→ **To do**:
Transcribe the lines below without any change, from the first line through the line that contains "Action: [x=67, y=330]".
--- BEGIN The records ---
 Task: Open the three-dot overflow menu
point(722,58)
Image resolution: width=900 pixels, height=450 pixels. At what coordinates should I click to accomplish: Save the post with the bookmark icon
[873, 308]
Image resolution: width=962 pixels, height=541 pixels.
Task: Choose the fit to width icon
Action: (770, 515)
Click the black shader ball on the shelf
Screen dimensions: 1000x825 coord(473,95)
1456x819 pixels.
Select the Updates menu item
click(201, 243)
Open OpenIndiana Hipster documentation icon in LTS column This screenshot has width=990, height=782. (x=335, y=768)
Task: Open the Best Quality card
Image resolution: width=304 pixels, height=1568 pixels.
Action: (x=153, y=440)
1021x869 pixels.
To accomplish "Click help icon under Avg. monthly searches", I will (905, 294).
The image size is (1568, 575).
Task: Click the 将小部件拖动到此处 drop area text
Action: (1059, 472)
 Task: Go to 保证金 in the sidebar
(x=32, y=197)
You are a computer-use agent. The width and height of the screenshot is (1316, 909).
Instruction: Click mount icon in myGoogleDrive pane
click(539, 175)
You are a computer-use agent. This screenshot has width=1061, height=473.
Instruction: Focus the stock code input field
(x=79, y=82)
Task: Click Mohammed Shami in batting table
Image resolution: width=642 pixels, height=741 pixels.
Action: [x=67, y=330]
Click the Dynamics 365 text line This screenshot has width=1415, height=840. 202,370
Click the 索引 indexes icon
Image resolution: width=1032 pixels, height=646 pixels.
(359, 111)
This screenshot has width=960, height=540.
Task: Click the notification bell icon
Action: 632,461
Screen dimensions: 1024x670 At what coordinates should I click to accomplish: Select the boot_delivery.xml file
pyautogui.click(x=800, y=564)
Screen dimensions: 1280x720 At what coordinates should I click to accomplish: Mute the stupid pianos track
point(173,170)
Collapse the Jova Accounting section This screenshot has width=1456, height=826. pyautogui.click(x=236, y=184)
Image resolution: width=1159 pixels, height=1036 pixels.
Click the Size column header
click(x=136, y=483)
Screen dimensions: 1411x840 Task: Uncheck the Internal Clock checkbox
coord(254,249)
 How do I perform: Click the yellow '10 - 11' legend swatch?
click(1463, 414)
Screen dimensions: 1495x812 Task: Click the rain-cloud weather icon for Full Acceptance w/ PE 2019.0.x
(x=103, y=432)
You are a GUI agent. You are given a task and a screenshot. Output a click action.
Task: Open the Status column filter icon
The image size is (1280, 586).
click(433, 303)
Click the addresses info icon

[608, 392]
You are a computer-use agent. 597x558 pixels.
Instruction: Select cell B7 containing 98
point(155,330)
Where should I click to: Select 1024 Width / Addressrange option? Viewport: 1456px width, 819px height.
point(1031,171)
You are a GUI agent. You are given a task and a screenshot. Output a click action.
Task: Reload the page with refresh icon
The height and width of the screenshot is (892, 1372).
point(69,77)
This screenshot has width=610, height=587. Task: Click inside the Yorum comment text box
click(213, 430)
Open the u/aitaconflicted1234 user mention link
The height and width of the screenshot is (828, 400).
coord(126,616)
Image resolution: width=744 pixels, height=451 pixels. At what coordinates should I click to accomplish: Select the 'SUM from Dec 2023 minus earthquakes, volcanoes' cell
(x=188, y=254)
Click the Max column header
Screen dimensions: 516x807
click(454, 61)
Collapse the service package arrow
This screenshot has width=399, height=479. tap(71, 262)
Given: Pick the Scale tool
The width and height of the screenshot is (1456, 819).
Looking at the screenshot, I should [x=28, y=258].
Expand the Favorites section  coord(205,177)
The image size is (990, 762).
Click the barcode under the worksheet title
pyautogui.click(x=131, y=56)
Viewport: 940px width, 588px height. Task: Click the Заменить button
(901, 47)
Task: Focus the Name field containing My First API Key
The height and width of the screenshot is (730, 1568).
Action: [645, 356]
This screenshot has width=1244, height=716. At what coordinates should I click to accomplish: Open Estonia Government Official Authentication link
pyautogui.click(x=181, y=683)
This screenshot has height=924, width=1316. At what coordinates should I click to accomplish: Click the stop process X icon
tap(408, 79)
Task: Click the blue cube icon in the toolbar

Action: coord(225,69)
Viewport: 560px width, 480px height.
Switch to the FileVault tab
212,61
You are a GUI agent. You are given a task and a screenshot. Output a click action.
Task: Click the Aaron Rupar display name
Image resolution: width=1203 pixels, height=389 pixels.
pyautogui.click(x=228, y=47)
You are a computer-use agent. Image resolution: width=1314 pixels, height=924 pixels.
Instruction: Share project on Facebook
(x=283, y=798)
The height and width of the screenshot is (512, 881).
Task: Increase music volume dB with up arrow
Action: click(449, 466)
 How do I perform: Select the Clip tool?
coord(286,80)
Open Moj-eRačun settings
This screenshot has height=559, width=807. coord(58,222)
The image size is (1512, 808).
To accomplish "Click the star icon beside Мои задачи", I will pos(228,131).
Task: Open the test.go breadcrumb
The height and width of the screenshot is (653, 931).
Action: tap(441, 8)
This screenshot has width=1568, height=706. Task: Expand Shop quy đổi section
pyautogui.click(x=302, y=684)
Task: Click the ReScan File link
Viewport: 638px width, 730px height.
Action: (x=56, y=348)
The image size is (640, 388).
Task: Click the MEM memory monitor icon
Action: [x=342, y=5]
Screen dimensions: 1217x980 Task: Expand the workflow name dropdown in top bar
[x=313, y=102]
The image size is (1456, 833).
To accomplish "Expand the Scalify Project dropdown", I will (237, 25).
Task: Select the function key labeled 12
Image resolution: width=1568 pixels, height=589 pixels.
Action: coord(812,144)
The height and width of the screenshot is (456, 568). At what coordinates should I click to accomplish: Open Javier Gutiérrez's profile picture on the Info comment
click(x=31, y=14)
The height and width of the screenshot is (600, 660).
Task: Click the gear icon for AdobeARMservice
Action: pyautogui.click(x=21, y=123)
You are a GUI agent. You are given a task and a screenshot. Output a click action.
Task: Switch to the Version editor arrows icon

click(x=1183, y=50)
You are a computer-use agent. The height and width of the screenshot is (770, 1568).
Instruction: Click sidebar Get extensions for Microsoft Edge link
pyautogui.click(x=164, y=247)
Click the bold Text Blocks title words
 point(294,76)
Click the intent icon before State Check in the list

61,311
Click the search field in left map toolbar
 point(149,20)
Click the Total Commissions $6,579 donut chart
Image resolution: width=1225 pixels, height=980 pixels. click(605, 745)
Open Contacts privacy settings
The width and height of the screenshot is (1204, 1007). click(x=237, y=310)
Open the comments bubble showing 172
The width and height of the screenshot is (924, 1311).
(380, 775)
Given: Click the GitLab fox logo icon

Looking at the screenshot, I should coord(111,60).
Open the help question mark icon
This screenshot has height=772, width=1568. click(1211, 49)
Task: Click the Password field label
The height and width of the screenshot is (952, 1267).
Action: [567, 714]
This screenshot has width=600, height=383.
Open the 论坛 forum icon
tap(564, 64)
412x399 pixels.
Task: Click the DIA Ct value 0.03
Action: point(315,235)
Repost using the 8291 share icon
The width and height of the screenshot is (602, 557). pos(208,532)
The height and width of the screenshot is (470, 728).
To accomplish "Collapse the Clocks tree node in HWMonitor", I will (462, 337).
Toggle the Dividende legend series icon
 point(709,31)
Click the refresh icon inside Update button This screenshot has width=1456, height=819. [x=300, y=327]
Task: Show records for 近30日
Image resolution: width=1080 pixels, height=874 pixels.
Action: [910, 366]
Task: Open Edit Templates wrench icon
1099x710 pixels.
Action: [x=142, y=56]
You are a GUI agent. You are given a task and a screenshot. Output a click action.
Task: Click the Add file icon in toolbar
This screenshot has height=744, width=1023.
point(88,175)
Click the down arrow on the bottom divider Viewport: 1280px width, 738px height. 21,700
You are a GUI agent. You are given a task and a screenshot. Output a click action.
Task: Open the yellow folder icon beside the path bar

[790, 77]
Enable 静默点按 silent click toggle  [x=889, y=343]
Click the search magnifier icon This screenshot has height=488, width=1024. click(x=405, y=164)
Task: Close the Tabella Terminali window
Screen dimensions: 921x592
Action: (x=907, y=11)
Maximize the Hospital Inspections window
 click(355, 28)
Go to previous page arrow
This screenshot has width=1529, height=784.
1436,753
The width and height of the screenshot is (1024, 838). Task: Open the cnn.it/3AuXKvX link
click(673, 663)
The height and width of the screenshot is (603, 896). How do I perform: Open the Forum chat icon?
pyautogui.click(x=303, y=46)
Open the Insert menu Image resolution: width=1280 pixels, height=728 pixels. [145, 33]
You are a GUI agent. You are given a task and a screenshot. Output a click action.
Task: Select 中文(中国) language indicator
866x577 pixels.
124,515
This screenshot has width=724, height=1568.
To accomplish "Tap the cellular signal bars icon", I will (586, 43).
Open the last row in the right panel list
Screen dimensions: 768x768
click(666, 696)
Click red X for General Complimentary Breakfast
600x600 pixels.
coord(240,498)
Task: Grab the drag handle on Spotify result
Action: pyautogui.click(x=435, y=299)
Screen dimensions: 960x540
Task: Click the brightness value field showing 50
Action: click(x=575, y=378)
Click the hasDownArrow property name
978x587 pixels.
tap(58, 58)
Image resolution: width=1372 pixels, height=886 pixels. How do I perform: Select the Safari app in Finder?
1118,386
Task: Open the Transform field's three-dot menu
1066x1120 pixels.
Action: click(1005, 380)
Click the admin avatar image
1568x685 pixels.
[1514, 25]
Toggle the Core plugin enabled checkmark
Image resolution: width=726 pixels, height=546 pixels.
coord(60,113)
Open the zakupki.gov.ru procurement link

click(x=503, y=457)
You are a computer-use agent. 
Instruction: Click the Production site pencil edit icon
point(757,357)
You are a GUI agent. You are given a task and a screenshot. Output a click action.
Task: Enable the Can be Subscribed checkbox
--- END The records ---
→ **Solution to this task**:
 Task: Open the three-dot overflow menu
point(722,58)
Image resolution: width=900 pixels, height=450 pixels. At what coordinates should I click to accomplish: Save the post with the bookmark icon
[873, 308]
Image resolution: width=962 pixels, height=541 pixels.
Task: Choose the fit to width icon
Action: (770, 515)
Click the black shader ball on the shelf
Screen dimensions: 1000x825 coord(473,95)
1456x819 pixels.
Select the Updates menu item
click(201, 243)
Open OpenIndiana Hipster documentation icon in LTS column This screenshot has width=990, height=782. (x=335, y=768)
Task: Open the Best Quality card
Image resolution: width=304 pixels, height=1568 pixels.
Action: (x=153, y=440)
1021x869 pixels.
To accomplish "Click help icon under Avg. monthly searches", I will (905, 294).
The image size is (1568, 575).
Task: Click the 将小部件拖动到此处 drop area text
Action: (1059, 472)
 Task: Go to 保证金 in the sidebar
(x=32, y=197)
You are a computer-use agent. The width and height of the screenshot is (1316, 909).
Instruction: Click mount icon in myGoogleDrive pane
click(539, 175)
You are a computer-use agent. This screenshot has width=1061, height=473.
Instruction: Focus the stock code input field
(x=79, y=82)
Task: Click Mohammed Shami in batting table
Image resolution: width=642 pixels, height=741 pixels.
Action: [x=67, y=330]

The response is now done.